• [Exercise instructions] Pull every line with "agent" from the data.

• [Entries shown]
# # # # #
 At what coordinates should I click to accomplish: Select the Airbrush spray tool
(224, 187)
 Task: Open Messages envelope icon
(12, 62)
# # # # #
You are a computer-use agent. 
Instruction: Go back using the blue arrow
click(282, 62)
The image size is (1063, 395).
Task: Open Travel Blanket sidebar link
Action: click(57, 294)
# # # # #
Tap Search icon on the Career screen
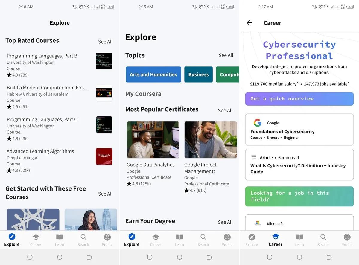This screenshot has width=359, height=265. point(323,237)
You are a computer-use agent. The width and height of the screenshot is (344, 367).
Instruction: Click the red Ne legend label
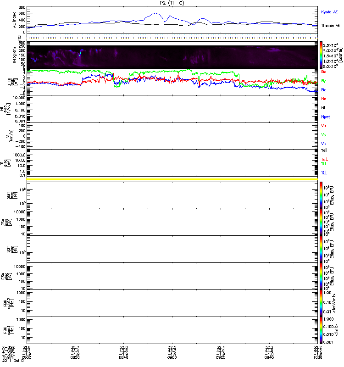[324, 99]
# # # # #
• [Solved problem]
You are a computer-use agent. 
You are a computer-use agent. The width and height of the screenshot is (344, 367).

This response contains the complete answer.